Who Really Knows Why the Economy Grows?

Efficiency: it's not just trendy, it's indispensable. (2009 Honda Civic Hybrid)

Efficiency: it's not just trendy, it's indispensable. (2009 Honda Civic Hybrid)

Dumb question, you say. Of course economists know that an economy grows because, over time, workers get more productive (and there are more of them) and capital gets invested in new machinery and equipment that work better than the old stuff. Right?

 Well…sort of. Nobel economist Robert Solow owes part of his reputation to his studies analyzing the drivers of economic growth. This brilliant man, building on decades of earlier thinking by many other brilliant economists, labored long and hard to produce the work that won him the Nobel prize—which concluded that capital and labor accounted for…one-seventh of all economic growth. The mere 85 percent or so that remains, now called the Solow Residual (or total factor productivity or just “technological progress”), is not explained in conventional economic theory.

 But the authors of a new book think they have filled in this theoretical gap—and the implications are profound. Robert Ayres and Ed Ayres, whose book Crossing the Energy Divide: Moving from Fossil Fuel Dependence to a Clean-Energy Future (Wharton School Publishing) is due out in January, argue that economic growth is driven, not by just two factors, but by three: labor, capital, and energy—or more specifically, “the increasing thermodynamic efficiency with which energy and raw materials are converted into useful work.”

 In other words, roughly, economic growth depends to a very large extent on the services obtained from the energy the economy uses. Economic growth rates were low in the days before the Industrial Revolution because the total energy available to any economy was limited by the amount of sunlight captured by farmers’ fields, which supplied food for both people and draft animals. Except for a few windmills, that’s about all there was. Learning how to make machines that ran on coal changed all that by tapping a vast new source of energy.

 This insight into the role of energy in economic growth is not just of academic interest. One result is especially critical to modern society: When energy is abundant and cheap, as it has been for decades now in the industrialized world (in the form of readily extractable coal and oil), an economy can grow lickety-split even if its overall energy efficiency is very low. And ours is absurdly low: the payload efficiency of a car, for instance, is typically about 1 percent. However, when energy becomes scarce and expensive, unless service efficiencies rise sharply, in effect you strangle one of the key factors underlying economic growth.

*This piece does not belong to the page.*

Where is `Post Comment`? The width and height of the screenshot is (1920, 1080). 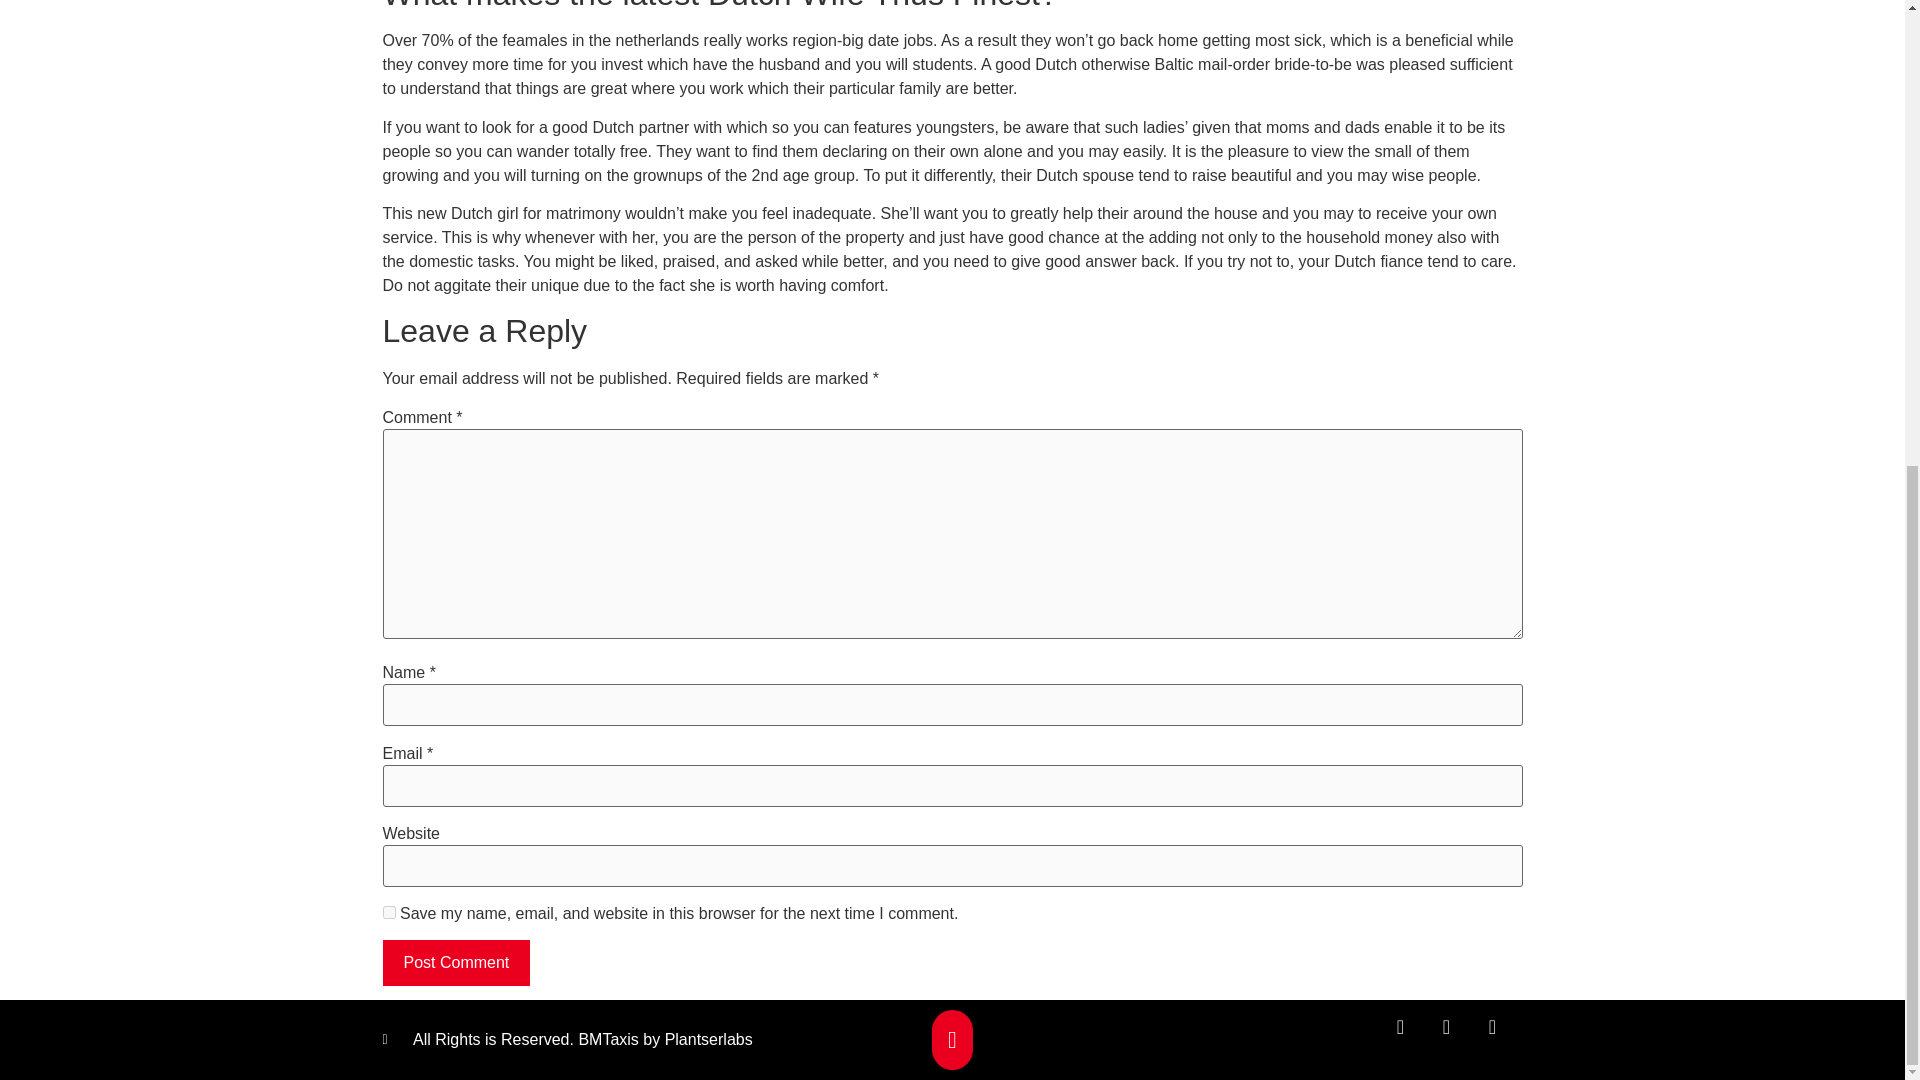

 As it happens, many experts believe that we are entering a period of constraints on energy supplies, as evidenced by the prospects of peak oil and the growing suspicion that there is less coal readily available than we thought. This, and the imperative to address climate change, puts a premium both on shifting rapidly to renewable energy and on working very hard to get more efficient in our energy use—including wringing as much service as possible out of the fossil energy we must use during the transition. And in fact the second main thrust of Crossing the Energy Divide is how to do that. At least in the United States, there are staggering gains to be had relatively cheaply and quickly, especially from more widespread adoption of energy recycling.

 (Full disclosure: Ed Ayres is the former editor, now retired, of World Watch Magazine; Robert Ayres, a physics-trained economist, is his brother.)